# Double Trouble!



## ~Coco~ (Apr 15, 2007)

So what do you do when you have a huge ragging storm outside and now wear to go? You put makeup on your 5 year old twins! 

Don't worry, I washed it all off before bed. They  had so much fun! They actually cleaned up their brothers bedroom and this was their reward! They always beg me to do it, so here it is...please keep in mind, it's very difficult to put makeup on a 5 year old, let alone two!
Reese was super easy to do, she is the first twin, hamming up to the camera, Payton the second twin, well her makeup is just a mess, she wanted blue eyeshadow and red lipstick(cringe..!) So she got it!

















Twin #2 Payton





















I used on Reese(the first twin)
Pink Freeze Shadow 
Lily White Pigment(wet)
Gecco
24/7 In Zero
Moth Brown under lashes
Black Track
Dior Show Lash out mascara

Lips lined with Spice
Goddess Lipstick

Cheeks Uncommon
Shimpagne
MSF in Medium

Payton, Oye these colors!
Deep Truth 
Gecco
Black Track w/deep truth over it
Dior Show mascara(she has crazy long black eyelashes anyway)
24/7 in Bronze under lashes

Lips
Duwop not sure of color, I never use it!

(Data shown)
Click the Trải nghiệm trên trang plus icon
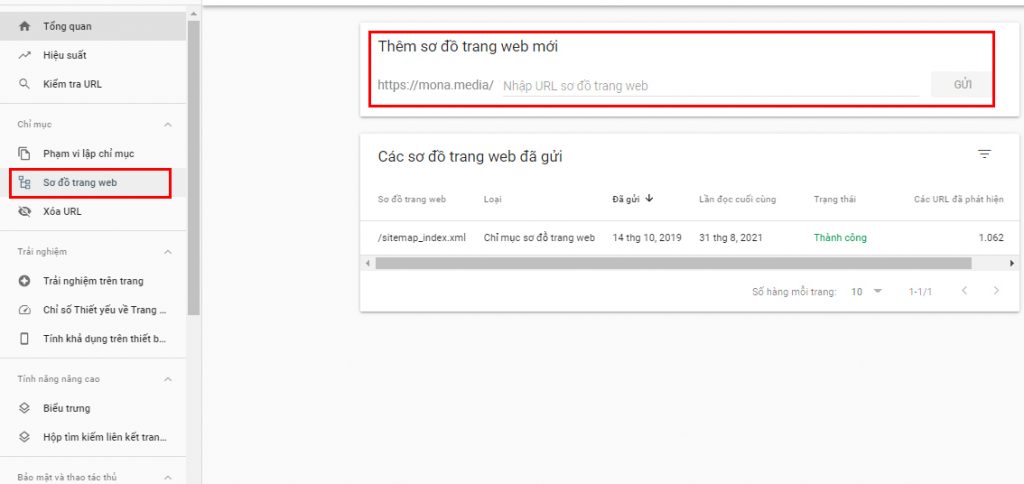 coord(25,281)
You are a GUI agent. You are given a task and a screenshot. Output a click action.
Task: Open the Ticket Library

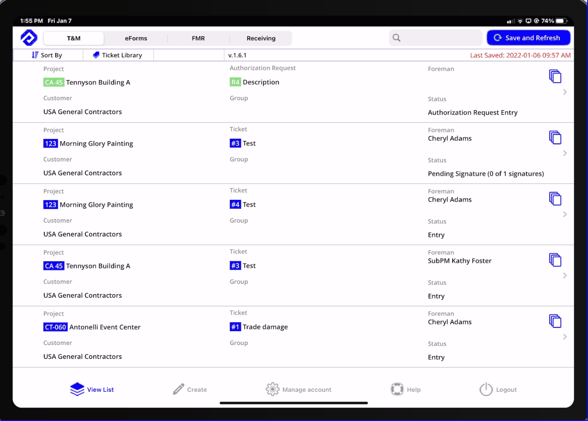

(Short exercise 1) Can you shorten the makeup post's paragraph beginning "So what do you do when you have" into one brief sentence that keeps its main facts?
(Short exercise 2) Would you transcribe the makeup post between "Reese was super" and "she got it!", inclusive?
(Short exercise 3) Why does the makeup post say the twins got their makeup done?
The data above aren't needed for anything that comes next.

(Full answer 1) Stuck indoors by a huge storm, the poster put makeup on their 5-year-old twins.

(Full answer 2)
Reese was super easy to do, she is the first twin, hamming up to the camera, Payton the second twin, well her makeup is just a mess, she wanted blue eyeshadow and red lipstick(cringe..!) So she got it!

(Full answer 3) It was a reward for cleaning up their brother's bedroom. They always beg for it, and a huge storm outside left them nowhere to go.